**Goal of the exercise:** Tally how many lines in this material contain the word "label", and reply only with the count.

**Source records:**
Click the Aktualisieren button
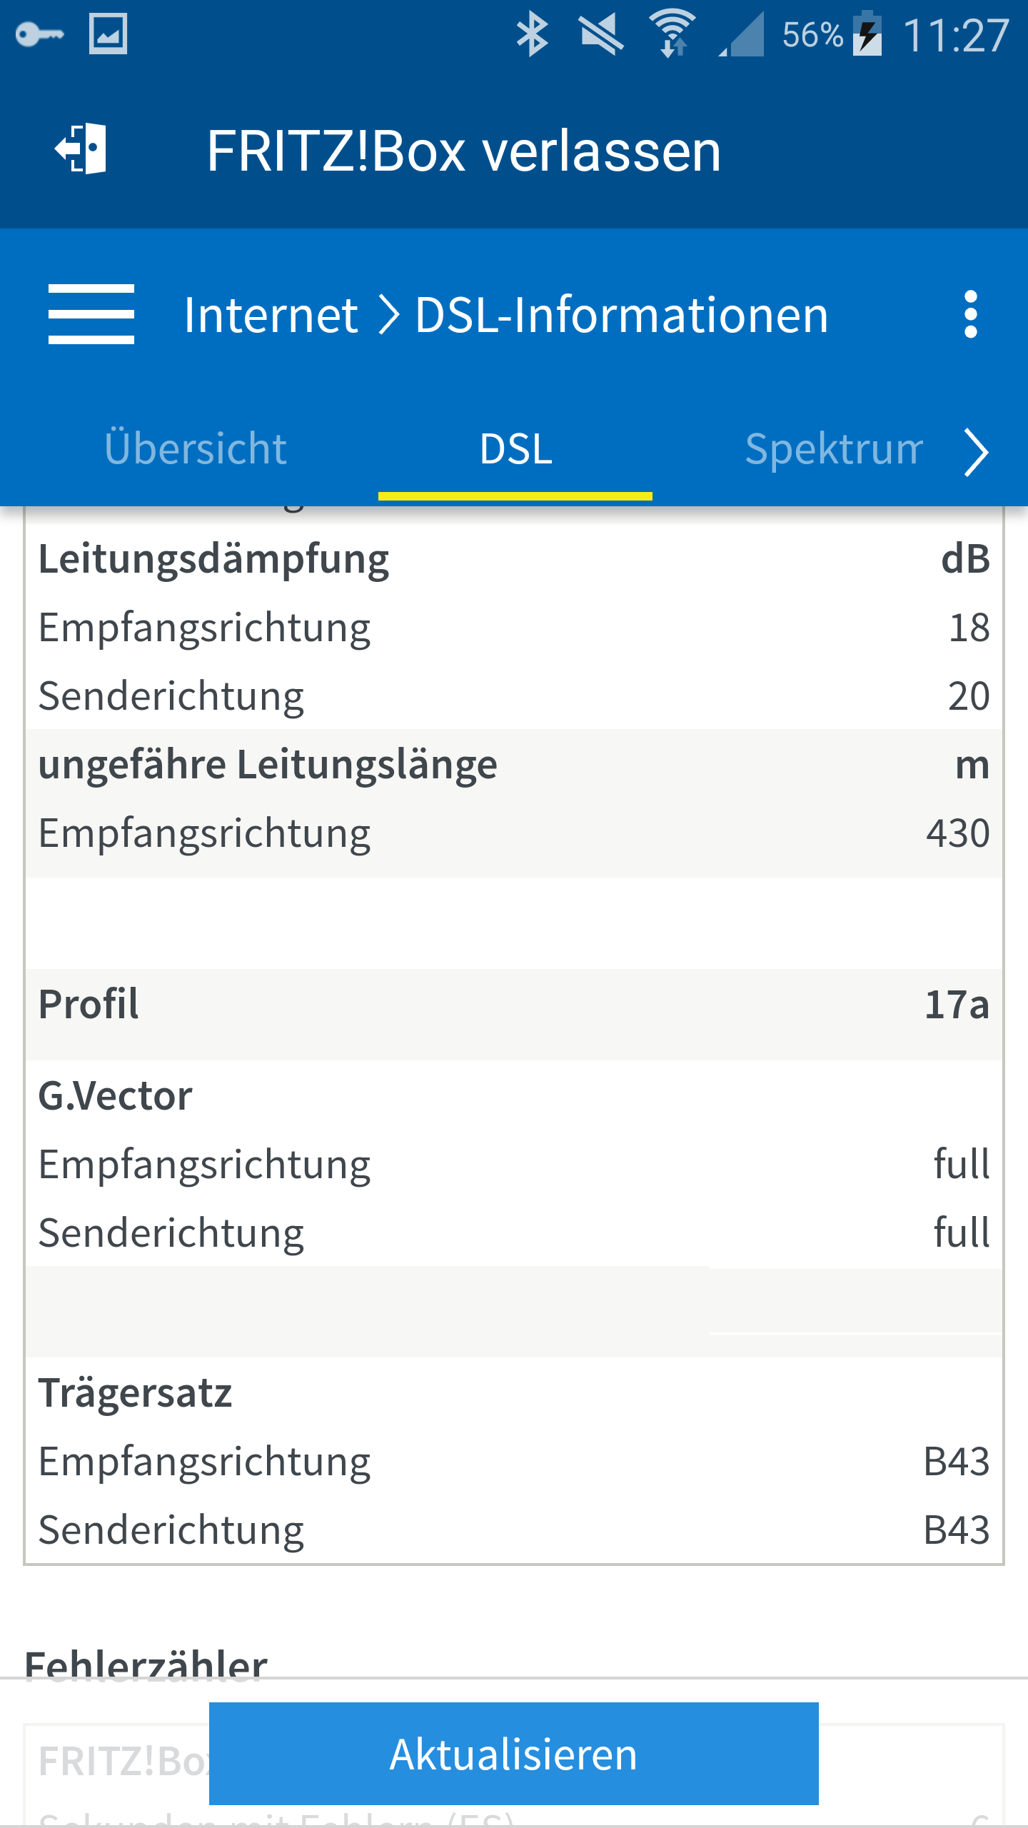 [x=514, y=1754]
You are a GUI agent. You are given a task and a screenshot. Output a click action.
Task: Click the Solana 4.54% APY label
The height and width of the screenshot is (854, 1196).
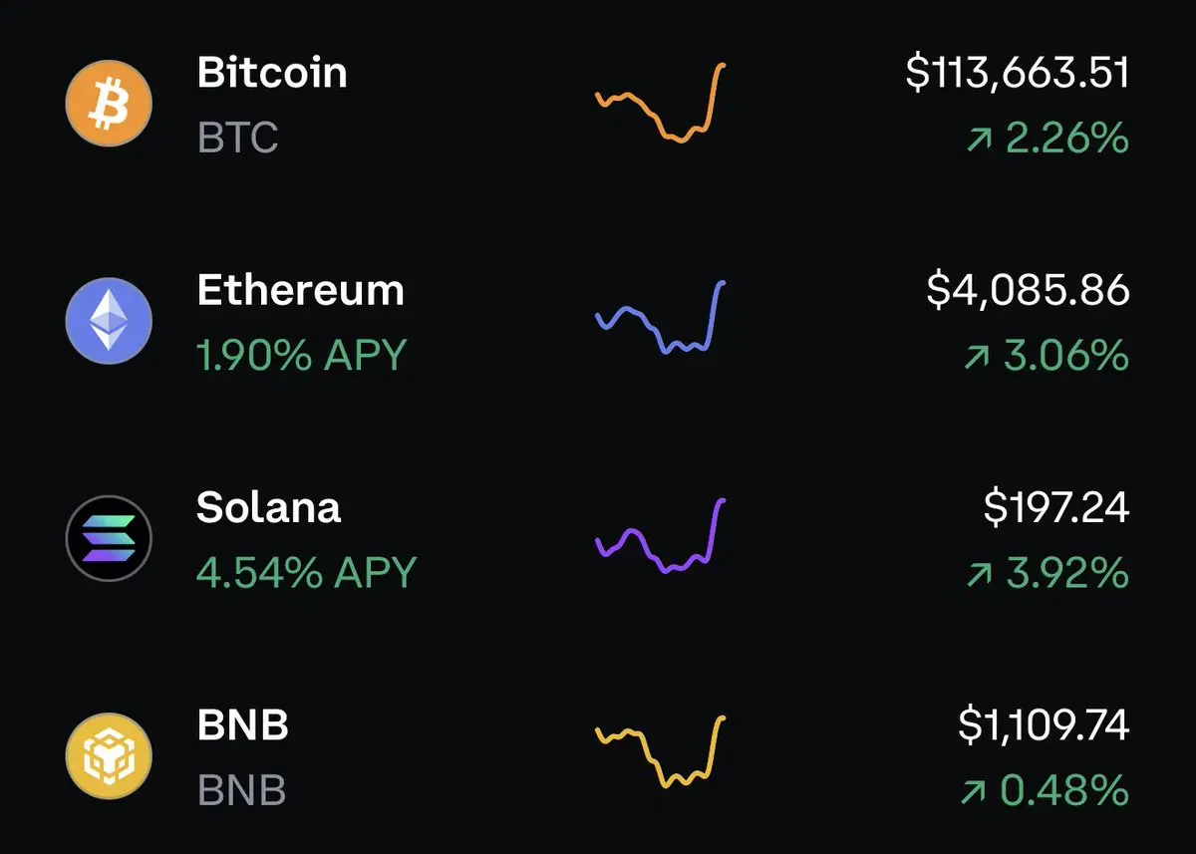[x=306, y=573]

--

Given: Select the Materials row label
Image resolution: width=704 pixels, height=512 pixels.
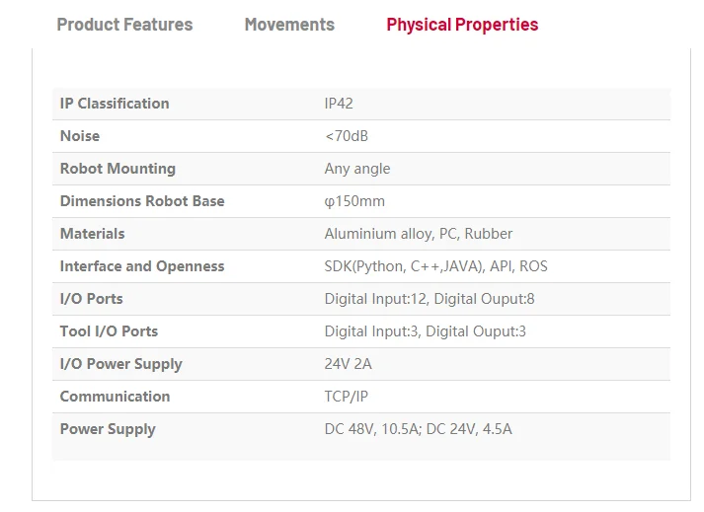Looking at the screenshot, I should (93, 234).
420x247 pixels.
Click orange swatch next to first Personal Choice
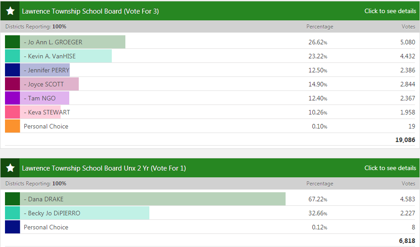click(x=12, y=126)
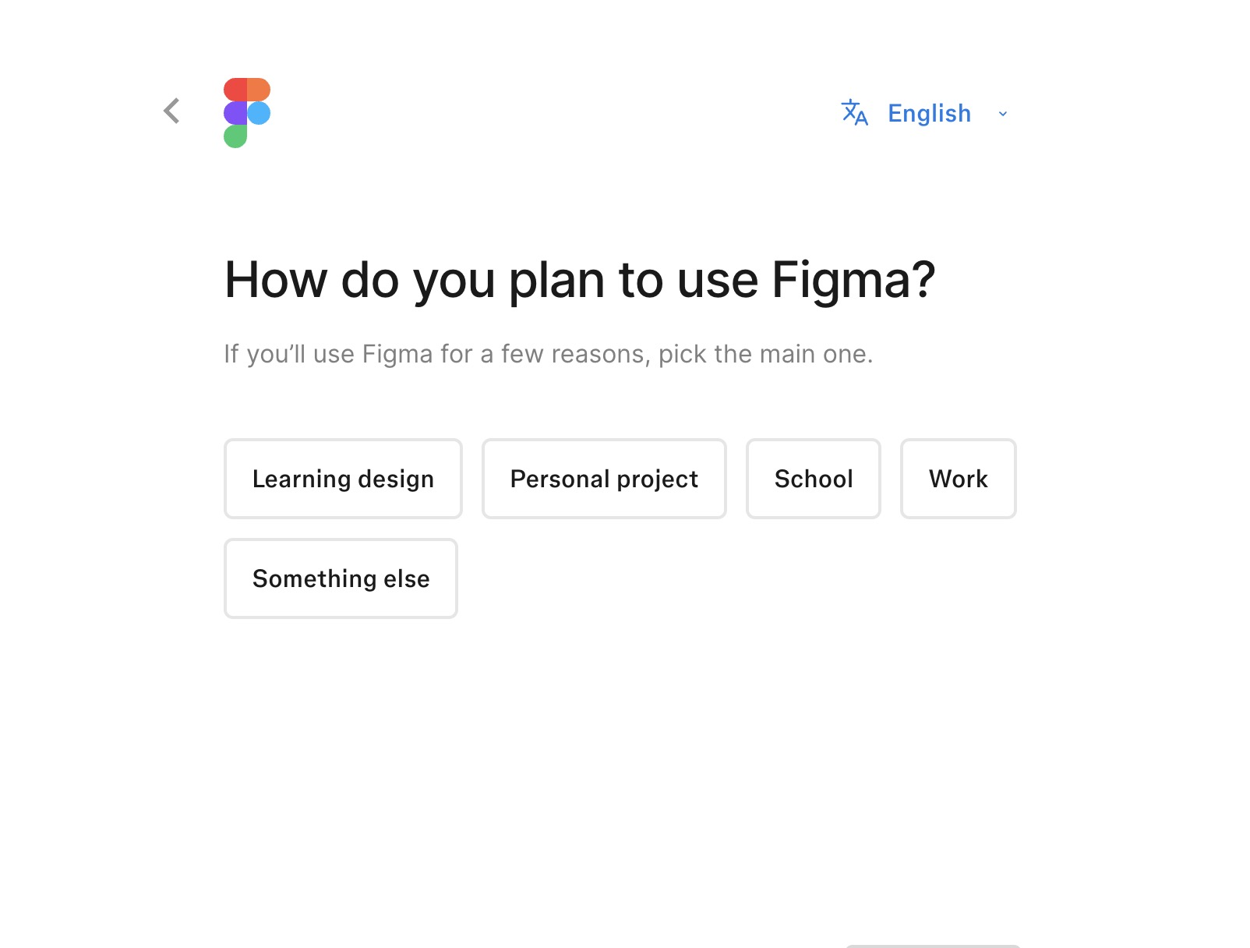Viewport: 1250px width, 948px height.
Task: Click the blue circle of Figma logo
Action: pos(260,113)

...

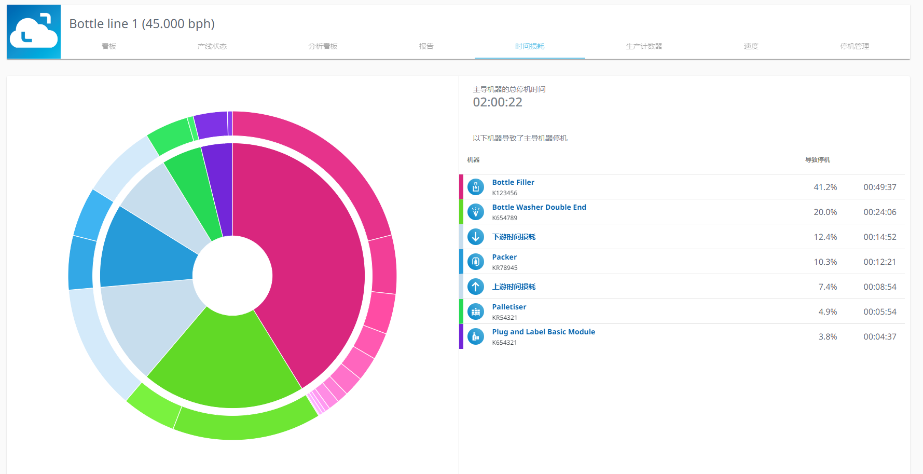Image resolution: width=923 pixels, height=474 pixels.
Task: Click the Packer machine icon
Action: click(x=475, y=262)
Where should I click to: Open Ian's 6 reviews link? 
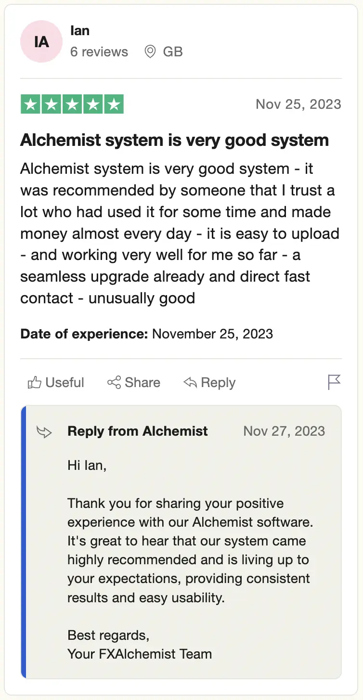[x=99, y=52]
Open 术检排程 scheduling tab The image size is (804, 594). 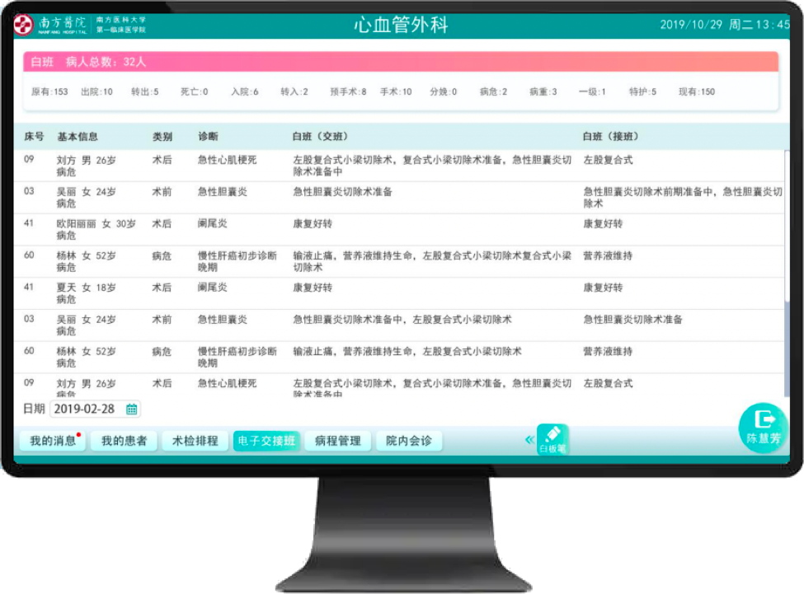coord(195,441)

**Task result:** 2